Requirement:
Which lines of the data contain the string "field"? Copy every one of them.

Raw data:

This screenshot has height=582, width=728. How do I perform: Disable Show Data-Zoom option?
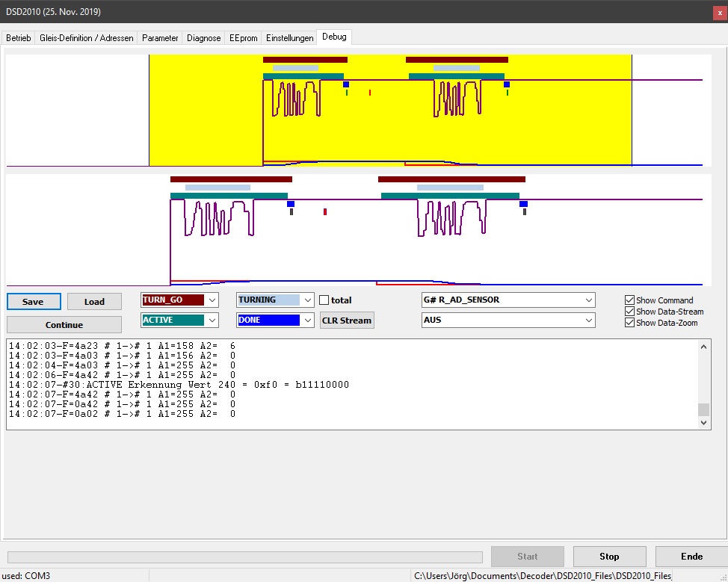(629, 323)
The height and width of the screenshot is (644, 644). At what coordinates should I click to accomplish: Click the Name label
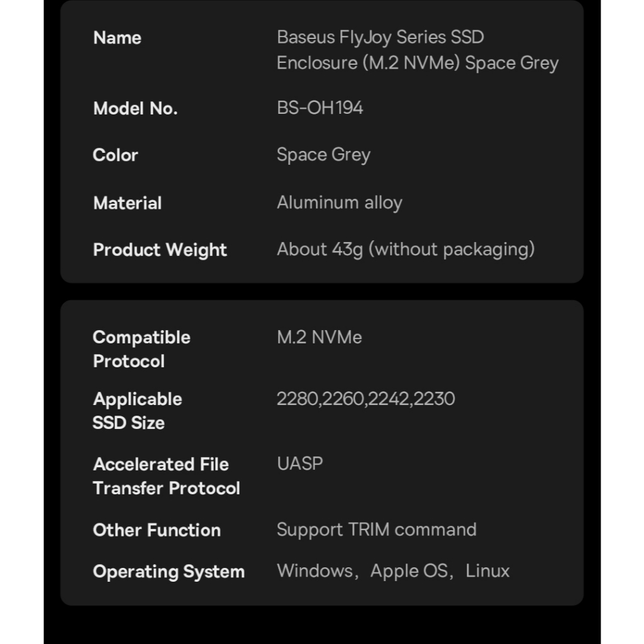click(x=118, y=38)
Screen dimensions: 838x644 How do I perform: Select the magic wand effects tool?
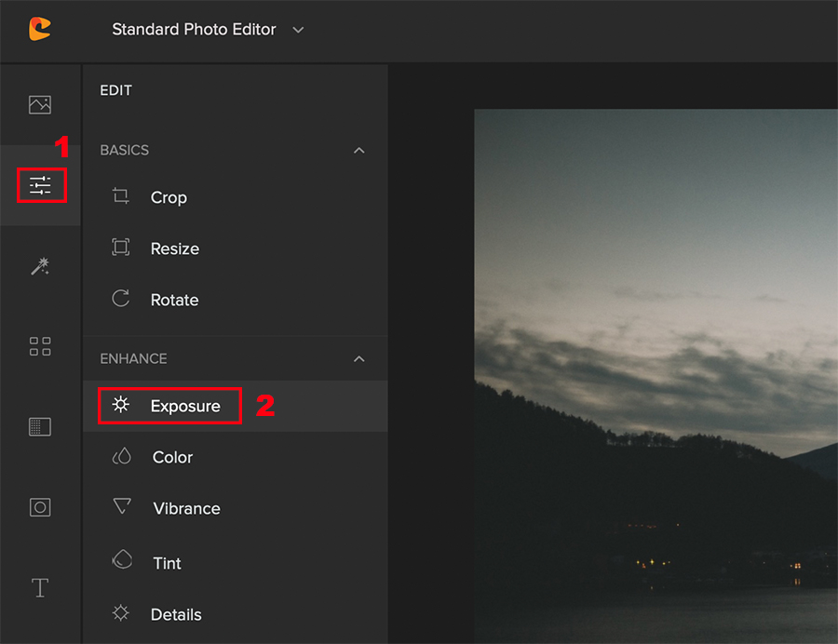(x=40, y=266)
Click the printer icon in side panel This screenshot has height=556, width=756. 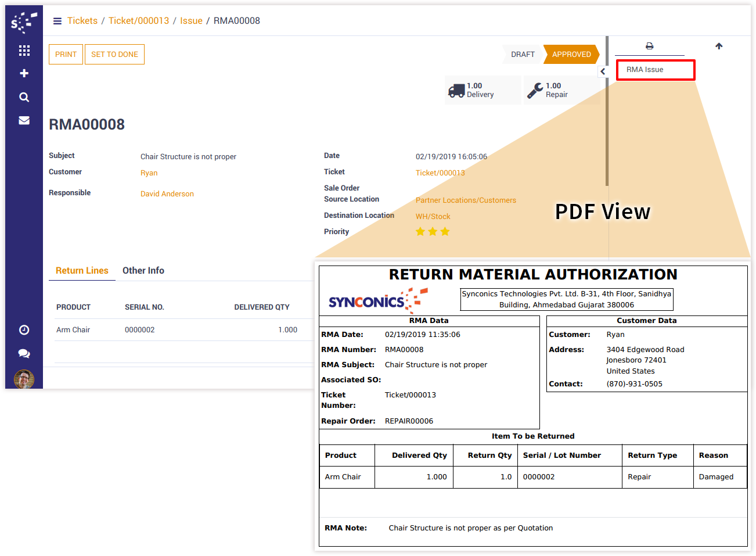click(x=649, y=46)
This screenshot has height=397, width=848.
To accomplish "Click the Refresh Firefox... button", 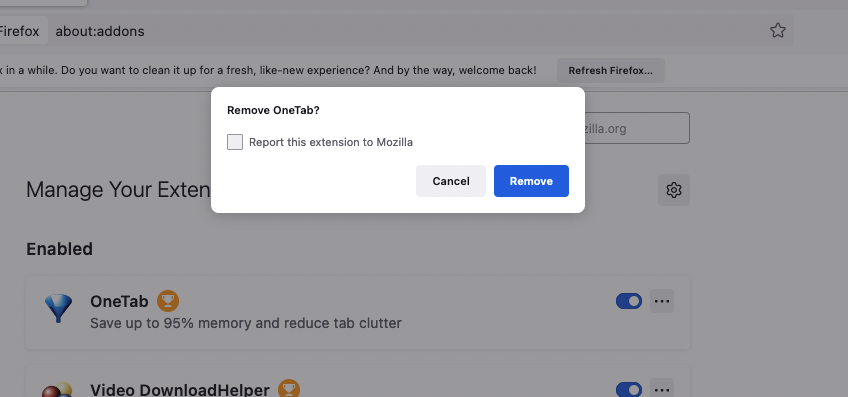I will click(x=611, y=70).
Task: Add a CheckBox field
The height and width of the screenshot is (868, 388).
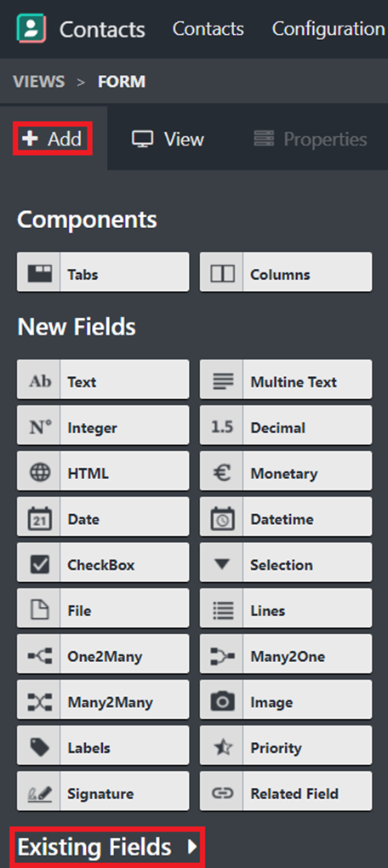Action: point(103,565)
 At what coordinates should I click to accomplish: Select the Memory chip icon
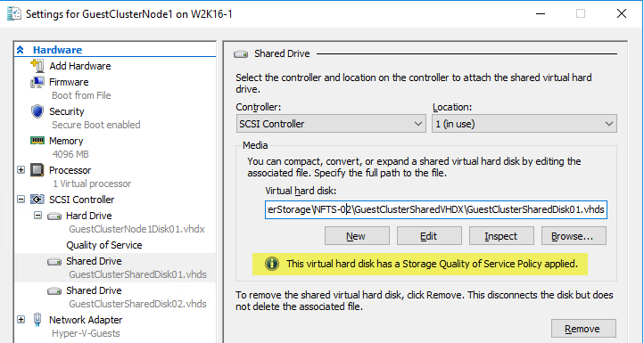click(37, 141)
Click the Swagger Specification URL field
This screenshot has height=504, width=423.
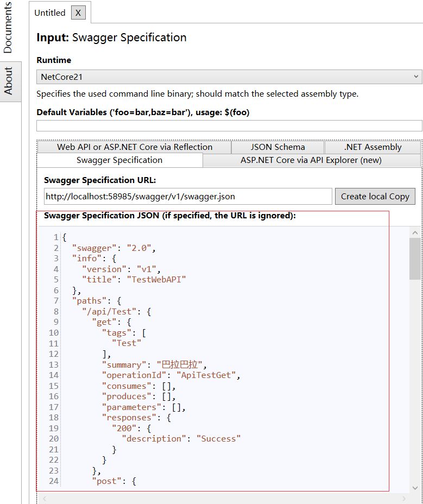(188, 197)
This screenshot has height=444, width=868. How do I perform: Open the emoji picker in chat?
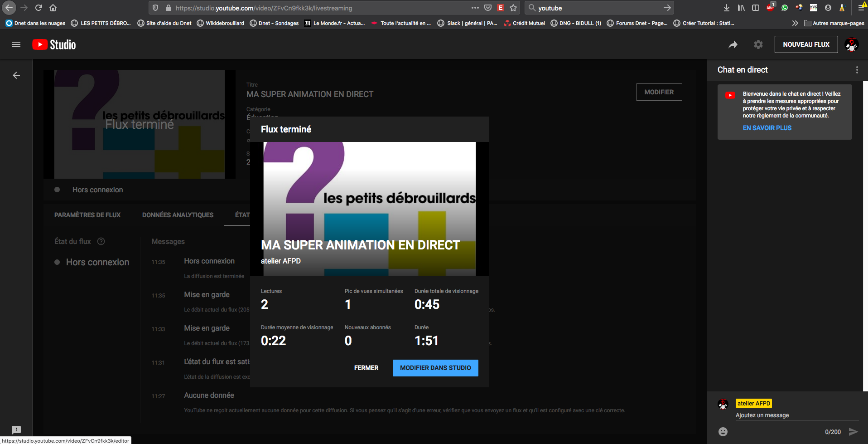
==
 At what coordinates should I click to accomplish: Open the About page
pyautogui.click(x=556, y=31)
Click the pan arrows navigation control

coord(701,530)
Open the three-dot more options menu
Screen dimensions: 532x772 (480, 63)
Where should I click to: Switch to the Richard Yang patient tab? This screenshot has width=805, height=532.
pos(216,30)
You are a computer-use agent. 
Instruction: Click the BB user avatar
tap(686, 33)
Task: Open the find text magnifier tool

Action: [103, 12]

Worked solution:
Task: Add a CheckBox field
Click the Swagger Specification URL field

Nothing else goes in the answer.